--- Start Information supplied ---
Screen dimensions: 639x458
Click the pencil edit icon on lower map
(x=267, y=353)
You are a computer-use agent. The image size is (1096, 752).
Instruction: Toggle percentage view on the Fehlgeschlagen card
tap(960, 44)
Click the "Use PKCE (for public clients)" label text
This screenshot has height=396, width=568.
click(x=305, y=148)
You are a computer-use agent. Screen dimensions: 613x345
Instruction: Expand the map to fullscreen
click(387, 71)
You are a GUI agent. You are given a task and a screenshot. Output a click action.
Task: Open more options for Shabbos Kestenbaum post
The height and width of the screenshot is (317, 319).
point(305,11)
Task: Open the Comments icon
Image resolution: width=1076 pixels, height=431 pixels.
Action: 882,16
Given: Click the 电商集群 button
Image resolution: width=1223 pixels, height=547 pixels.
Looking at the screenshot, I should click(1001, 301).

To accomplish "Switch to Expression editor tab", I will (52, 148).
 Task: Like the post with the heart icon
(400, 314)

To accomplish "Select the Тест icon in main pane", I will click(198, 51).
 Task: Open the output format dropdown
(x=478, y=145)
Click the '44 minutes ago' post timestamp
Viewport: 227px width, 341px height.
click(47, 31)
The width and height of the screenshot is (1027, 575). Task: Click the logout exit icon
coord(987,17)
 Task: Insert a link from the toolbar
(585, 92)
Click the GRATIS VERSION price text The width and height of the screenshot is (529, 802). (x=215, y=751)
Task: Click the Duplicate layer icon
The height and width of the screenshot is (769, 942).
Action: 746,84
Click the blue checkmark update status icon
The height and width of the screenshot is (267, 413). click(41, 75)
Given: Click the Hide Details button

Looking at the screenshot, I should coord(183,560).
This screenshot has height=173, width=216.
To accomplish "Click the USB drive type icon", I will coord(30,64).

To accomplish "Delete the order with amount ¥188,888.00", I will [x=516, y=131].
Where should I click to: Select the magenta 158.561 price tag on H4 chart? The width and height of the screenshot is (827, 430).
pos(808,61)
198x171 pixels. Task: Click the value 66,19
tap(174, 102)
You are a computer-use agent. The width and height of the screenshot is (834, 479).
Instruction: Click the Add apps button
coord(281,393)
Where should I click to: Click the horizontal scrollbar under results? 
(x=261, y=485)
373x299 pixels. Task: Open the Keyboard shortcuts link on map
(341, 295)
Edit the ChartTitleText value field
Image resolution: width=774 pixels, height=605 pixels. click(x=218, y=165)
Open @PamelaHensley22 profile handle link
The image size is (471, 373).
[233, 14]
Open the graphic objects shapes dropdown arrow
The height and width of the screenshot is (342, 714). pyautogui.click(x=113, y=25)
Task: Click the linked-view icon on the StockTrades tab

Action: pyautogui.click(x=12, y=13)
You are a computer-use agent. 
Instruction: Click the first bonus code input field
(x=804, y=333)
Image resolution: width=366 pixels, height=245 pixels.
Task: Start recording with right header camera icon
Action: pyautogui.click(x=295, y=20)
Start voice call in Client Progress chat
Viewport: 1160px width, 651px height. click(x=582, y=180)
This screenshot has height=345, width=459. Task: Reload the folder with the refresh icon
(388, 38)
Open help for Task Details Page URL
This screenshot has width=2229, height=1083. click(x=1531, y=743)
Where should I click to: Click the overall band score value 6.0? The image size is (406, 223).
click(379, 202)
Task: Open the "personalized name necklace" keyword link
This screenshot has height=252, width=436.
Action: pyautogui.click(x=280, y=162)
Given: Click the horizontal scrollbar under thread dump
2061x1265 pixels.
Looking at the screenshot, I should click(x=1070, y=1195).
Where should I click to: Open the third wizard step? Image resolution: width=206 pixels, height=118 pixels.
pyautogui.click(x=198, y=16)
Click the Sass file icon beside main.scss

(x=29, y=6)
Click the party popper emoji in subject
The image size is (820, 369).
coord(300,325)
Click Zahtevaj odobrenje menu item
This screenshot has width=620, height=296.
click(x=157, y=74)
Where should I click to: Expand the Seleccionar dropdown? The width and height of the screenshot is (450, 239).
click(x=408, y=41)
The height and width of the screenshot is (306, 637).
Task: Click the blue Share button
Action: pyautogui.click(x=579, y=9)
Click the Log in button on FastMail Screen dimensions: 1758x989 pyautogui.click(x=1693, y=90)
--- End Information supplied ---
▶ **What you have to do**:
Format these entries as a Markdown table with the columns Number and Entry line. Put each line in its own row, numbered in order, and leave out blank lines.

▶ **Result**:
| Number | Entry line |
|---|---|
| 1 | Screen dimensions: 639x458 |
| 2 | Click the pencil edit icon on lower map |
| 3 | (x=267, y=353) |
| 4 | You are a computer-use agent. The image size is (1096, 752). |
| 5 | Instruction: Toggle percentage view on the Fehlgeschlagen card |
| 6 | tap(960, 44) |
| 7 | Click the "Use PKCE (for public clients)" label text |
| 8 | This screenshot has height=396, width=568. |
| 9 | click(x=305, y=148) |
| 10 | You are a computer-use agent. Screen dimensions: 613x345 |
| 11 | Instruction: Expand the map to fullscreen |
| 12 | click(387, 71) |
| 13 | You are a GUI agent. You are given a task and a screenshot. Output a click action. |
| 14 | Task: Open more options for Shabbos Kestenbaum post |
| 15 | The height and width of the screenshot is (317, 319). |
| 16 | point(305,11) |
| 17 | Task: Open the Comments icon |
| 18 | Image resolution: width=1076 pixels, height=431 pixels. |
| 19 | Action: 882,16 |
| 20 | Given: Click the 电商集群 button |
| 21 | Image resolution: width=1223 pixels, height=547 pixels. |
| 22 | Looking at the screenshot, I should click(1001, 301). |
| 23 | To accomplish "Switch to Expression editor tab", I will (52, 148). |
| 24 |  Task: Like the post with the heart icon |
| 25 | (400, 314) |
| 26 | To accomplish "Select the Тест icon in main pane", I will click(198, 51). |
| 27 |  Task: Open the output format dropdown |
| 28 | (x=478, y=145) |
| 29 | Click the '44 minutes ago' post timestamp |
| 30 | Viewport: 227px width, 341px height. |
| 31 | click(47, 31) |
| 32 | The width and height of the screenshot is (1027, 575). Task: Click the logout exit icon |
| 33 | coord(987,17) |
| 34 |  Task: Insert a link from the toolbar |
| 35 | (585, 92) |
| 36 | Click the GRATIS VERSION price text The width and height of the screenshot is (529, 802). (x=215, y=751) |
| 37 | Task: Click the Duplicate layer icon |
| 38 | The height and width of the screenshot is (769, 942). |
| 39 | Action: 746,84 |
| 40 | Click the blue checkmark update status icon |
| 41 | The height and width of the screenshot is (267, 413). click(41, 75) |
| 42 | Given: Click the Hide Details button |
| 43 | Looking at the screenshot, I should coord(183,560). |
| 44 | This screenshot has height=173, width=216. |
| 45 | To accomplish "Click the USB drive type icon", I will coord(30,64). |
| 46 | To accomplish "Delete the order with amount ¥188,888.00", I will [x=516, y=131]. |
| 47 | Where should I click to: Select the magenta 158.561 price tag on H4 chart? The width and height of the screenshot is (827, 430). |
| 48 | pos(808,61) |
| 49 | 198x171 pixels. Task: Click the value 66,19 |
| 50 | tap(174, 102) |
| 51 | You are a computer-use agent. The width and height of the screenshot is (834, 479). |
| 52 | Instruction: Click the Add apps button |
| 53 | coord(281,393) |
| 54 | Where should I click to: Click the horizontal scrollbar under results?  |
| 55 | (x=261, y=485) |
| 56 | 373x299 pixels. Task: Open the Keyboard shortcuts link on map |
| 57 | (341, 295) |
| 58 | Edit the ChartTitleText value field |
| 59 | Image resolution: width=774 pixels, height=605 pixels. click(x=218, y=165) |
| 60 | Open @PamelaHensley22 profile handle link |
| 61 | The image size is (471, 373). |
| 62 | [233, 14] |
| 63 | Open the graphic objects shapes dropdown arrow |
| 64 | The height and width of the screenshot is (342, 714). pyautogui.click(x=113, y=25) |
| 65 | Task: Click the linked-view icon on the StockTrades tab |
| 66 | Action: pyautogui.click(x=12, y=13) |
| 67 | You are a computer-use agent.  |
| 68 | Instruction: Click the first bonus code input field |
| 69 | (x=804, y=333) |
| 70 | Image resolution: width=366 pixels, height=245 pixels. |
| 71 | Task: Start recording with right header camera icon |
| 72 | Action: pyautogui.click(x=295, y=20) |
| 73 | Start voice call in Client Progress chat |
| 74 | Viewport: 1160px width, 651px height. click(x=582, y=180) |
| 75 | This screenshot has height=345, width=459. Task: Reload the folder with the refresh icon |
| 76 | (388, 38) |
| 77 | Open help for Task Details Page URL |
| 78 | This screenshot has width=2229, height=1083. click(x=1531, y=743) |
| 79 | Where should I click to: Click the overall band score value 6.0? The image size is (406, 223). |
| 80 | click(379, 202) |
| 81 | Task: Open the "personalized name necklace" keyword link |
| 82 | This screenshot has height=252, width=436. |
| 83 | Action: pyautogui.click(x=280, y=162) |
| 84 | Given: Click the horizontal scrollbar under thread dump |
| 85 | 2061x1265 pixels. |
| 86 | Looking at the screenshot, I should click(x=1070, y=1195). |
| 87 | Where should I click to: Open the third wizard step? Image resolution: width=206 pixels, height=118 pixels. |
| 88 | pyautogui.click(x=198, y=16) |
| 89 | Click the Sass file icon beside main.scss |
| 90 | (x=29, y=6) |
| 91 | Click the party popper emoji in subject |
| 92 | The image size is (820, 369). |
| 93 | coord(300,325) |
| 94 | Click Zahtevaj odobrenje menu item |
| 95 | This screenshot has width=620, height=296. |
| 96 | click(x=157, y=74) |
| 97 | Where should I click to: Expand the Seleccionar dropdown? The width and height of the screenshot is (450, 239). |
| 98 | click(x=408, y=41) |
| 99 | The height and width of the screenshot is (306, 637). |
| 100 | Task: Click the blue Share button |
| 101 | Action: pyautogui.click(x=579, y=9) |
| 102 | Click the Log in button on FastMail Screen dimensions: 1758x989 pyautogui.click(x=1693, y=90) |